Your goal |
Give again only what runs from the line with "You are a computer-use agent. The" to the final line of the entries below, exactly as written and without pictures.

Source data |
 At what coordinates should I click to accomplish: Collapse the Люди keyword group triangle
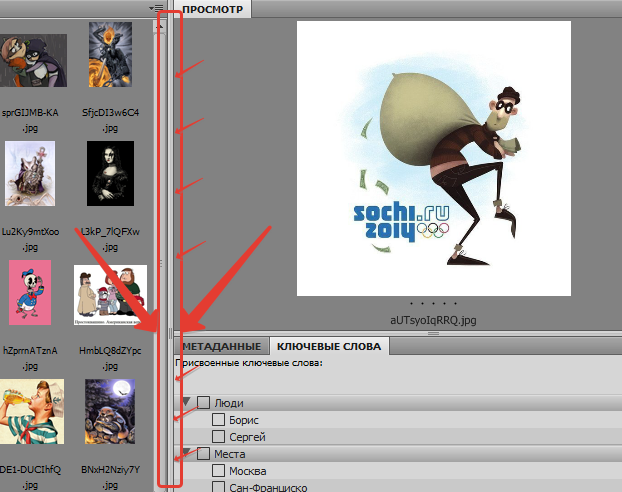point(186,403)
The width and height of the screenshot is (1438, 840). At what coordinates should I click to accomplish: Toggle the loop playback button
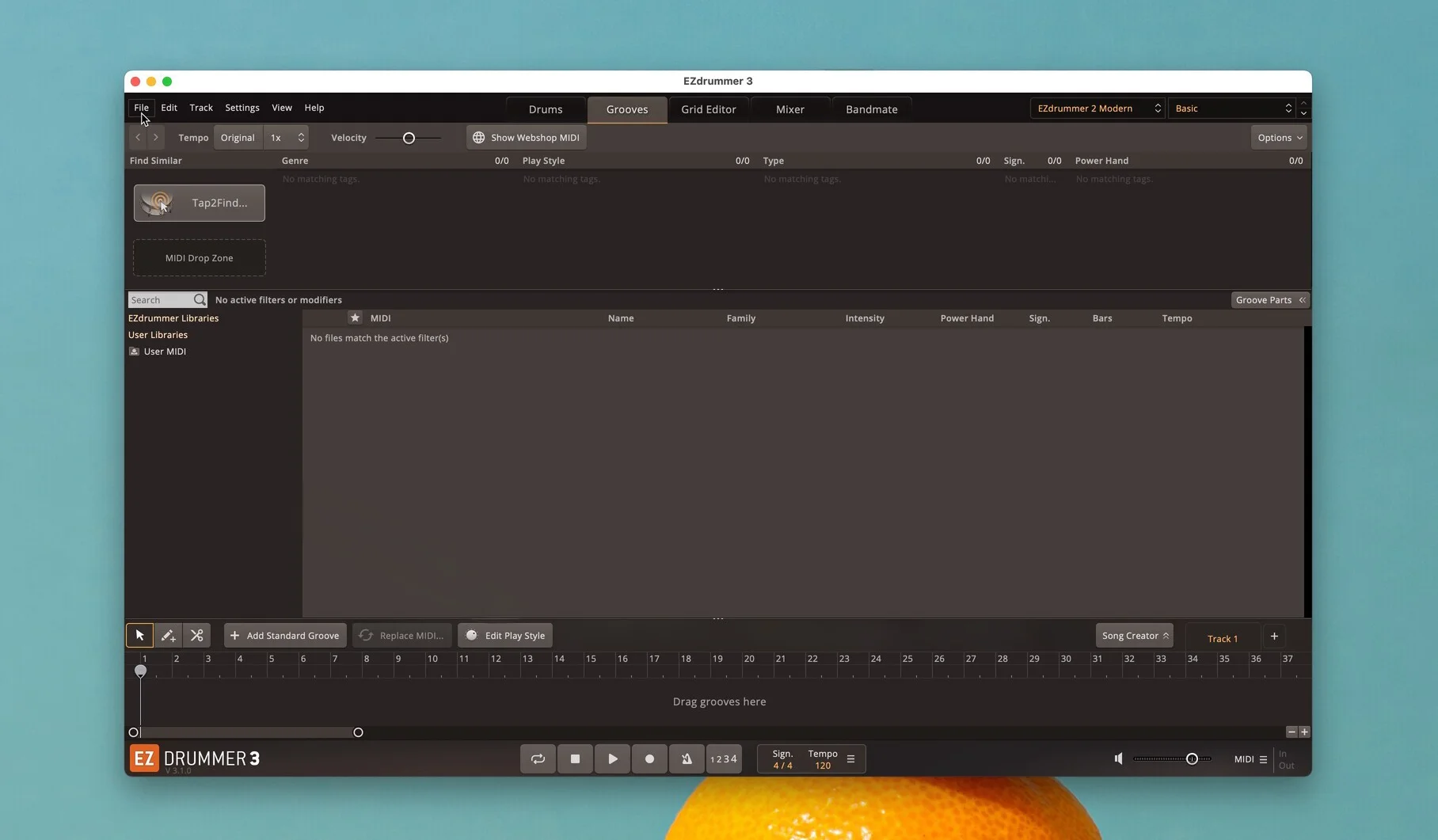tap(538, 758)
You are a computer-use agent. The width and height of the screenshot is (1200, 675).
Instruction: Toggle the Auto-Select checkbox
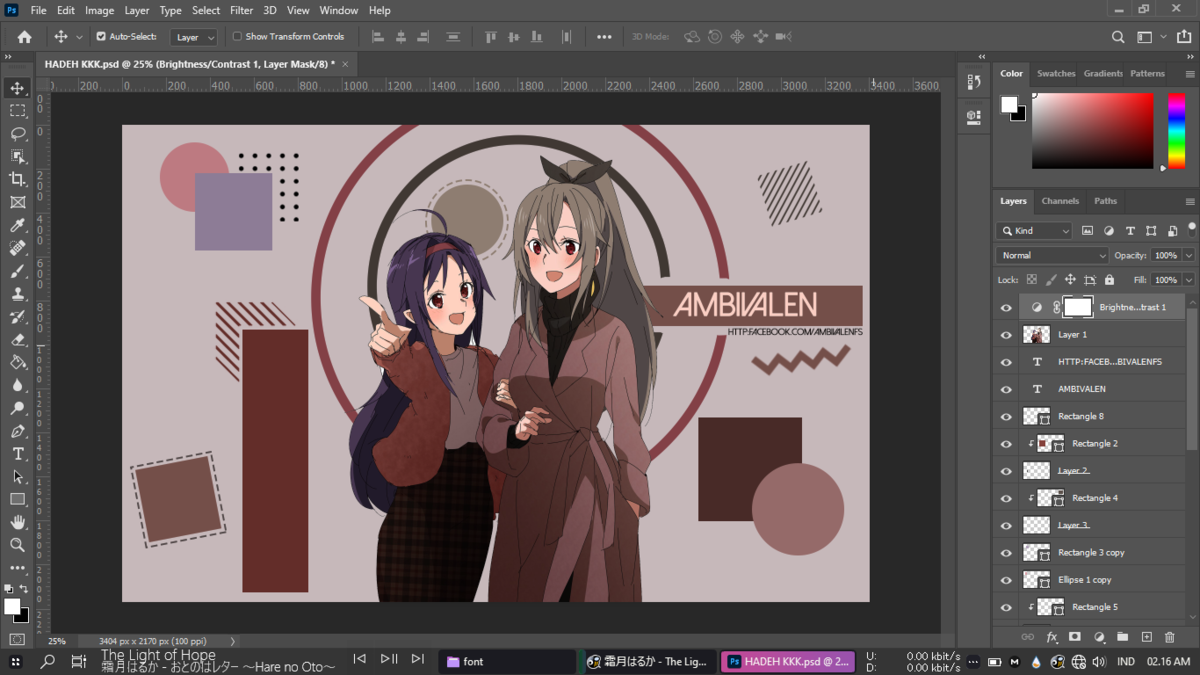pyautogui.click(x=101, y=37)
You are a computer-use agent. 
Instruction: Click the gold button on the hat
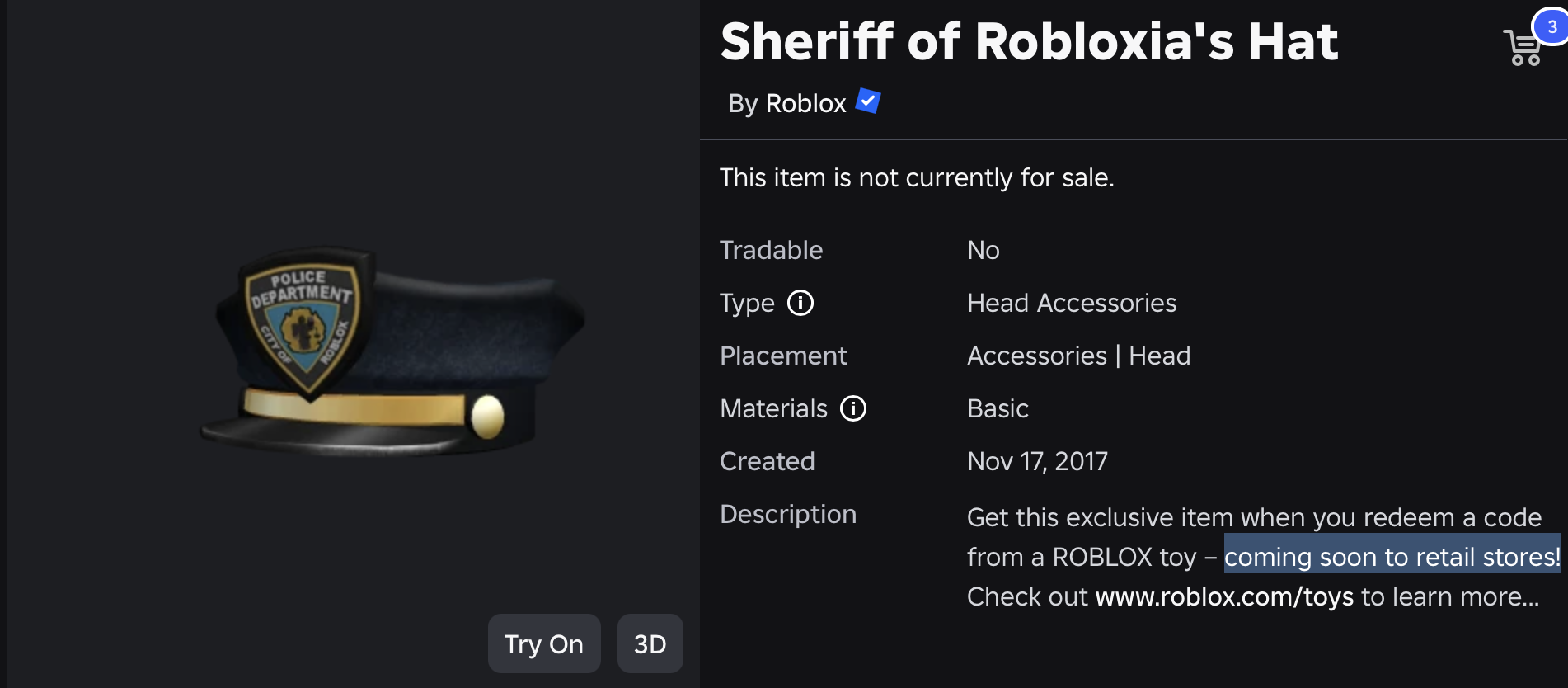click(x=487, y=416)
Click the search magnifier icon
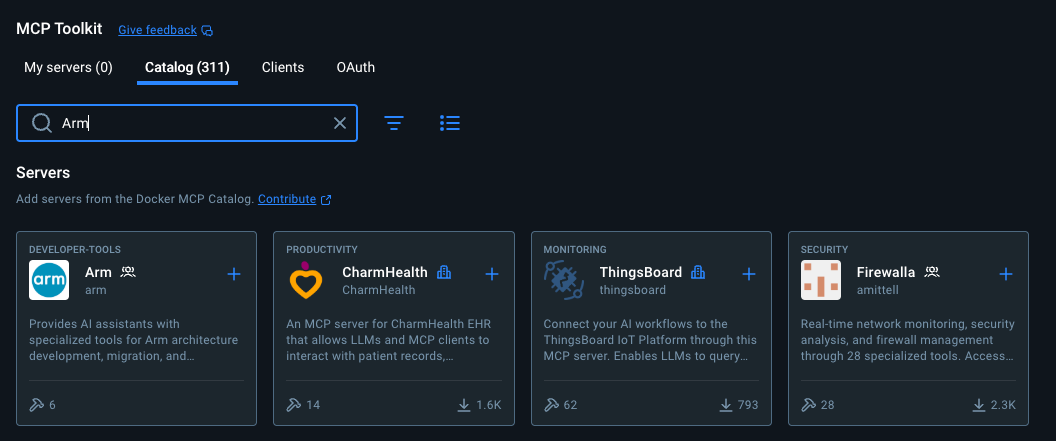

Expected answer |
You are a computer-use agent. The width and height of the screenshot is (1200, 675).
Instruction: Toggle the Auto-Select checkbox
pyautogui.click(x=101, y=37)
You are a computer-use agent. 
Instruction: Click the gold button on the hat
click(x=487, y=416)
Click the search magnifier icon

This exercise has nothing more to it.